Charles Darwin never made it to the Abrolhos. He left the Beagle to go write some books about coral reefs, evolution and the origin of species. So it was John Lort Stokes in the HMS Beagle who made the initial survey of Rat Island in 1840. His notes are quite descriptive:
“As we threaded our way among the patches of coral, the view from the masthead of the submarine forests through the still pellucid water was very striking. The dark blue of the deep portions of the lagoon contrasted beautifully with the various patches of light colours interspersed.
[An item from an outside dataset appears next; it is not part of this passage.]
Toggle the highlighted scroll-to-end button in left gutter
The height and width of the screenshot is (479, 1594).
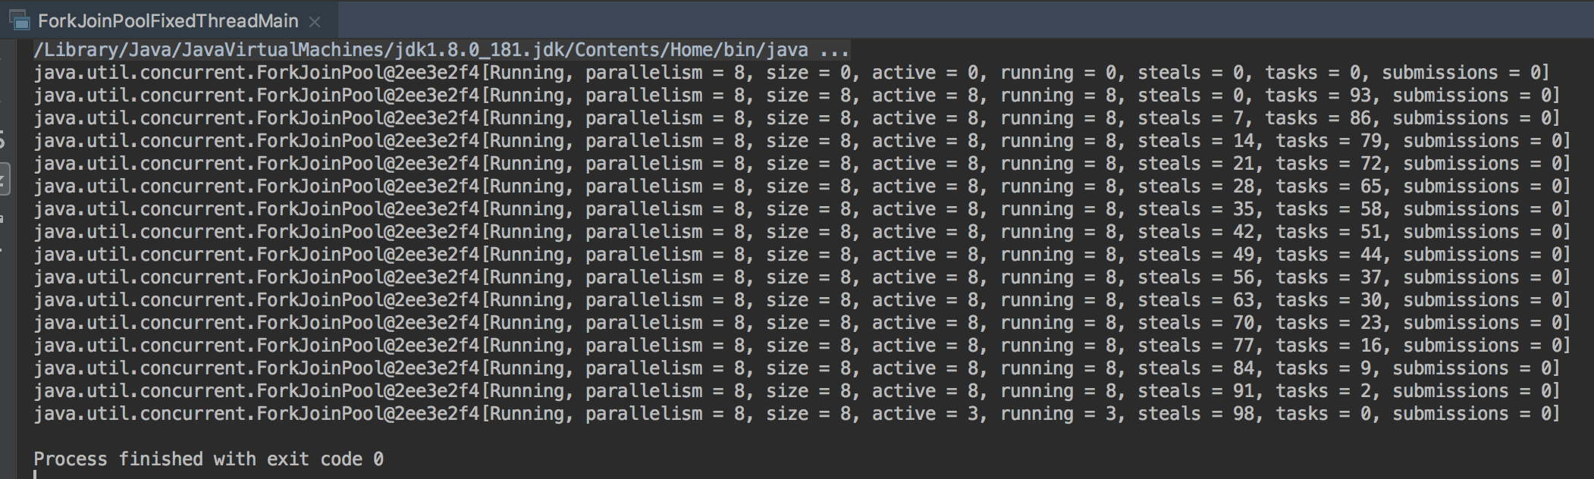pyautogui.click(x=4, y=180)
The centre island we named Rat Island, from the quantity of that vermin with which it was infested. We also saw here a few seals, and numbers of a very pretty lizard with its tail covered in spines…”
Joe Fisher is hardly the first bloke to go visit the Abrolhos or even Rat Island for a holiday. In the 1930s, Rat Island was considered a holiday resort.
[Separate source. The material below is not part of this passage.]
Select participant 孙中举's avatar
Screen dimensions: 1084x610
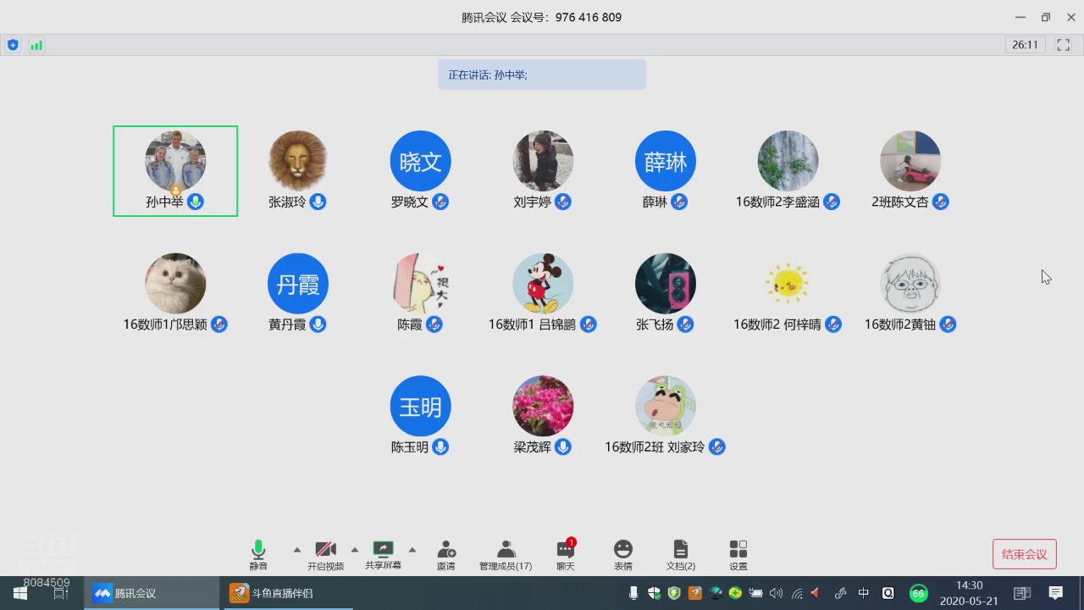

In the Geraldton Guardian and Express Saturday 26 February 1938:
“Further testimony to the attractions of the Abrolhos Islands as a holiday resort was made last week by two young city men, who had spent a week on the islands. Both were loud in their praises of the islands and expressed appreciation of the recreation to be had there in fishing and swimming, and of the wonders of bird life and the coral formations. The latter, they described as marvellous. Thanks to the skipper the trip had been splendid. Rat Island was used as a base, from where they spent a good deal of time in cruising round the islands…”
It’s also the island where you can see Giuseppe’s grave. Giuseppe drowned in mysterious circumstances after the Columbia sank in February, 1921.
The island was infested with rats, but they have since been eradicated, and the birds have moved back in force. At last count, I think there were at least 100,000 seabirds on Rat Island. From little peeping terns right up to soaring sea-eagles.
Rat Island is home to a number of rock lobster fishers like Skipper, Joe and Vanessa from Ocean’s Gift. There are around thirty fishing camps and a research station on Rat Island, too.
There are a couple of little beaches, but you’ll be sharing them with a sleepy sea lion or two.
It has one of only three airstrips on the 122 islands at the Houtman Abrolhos, but the air strip is at the southern end of the island near the water, so landing always feels like you’re about to go for a swim.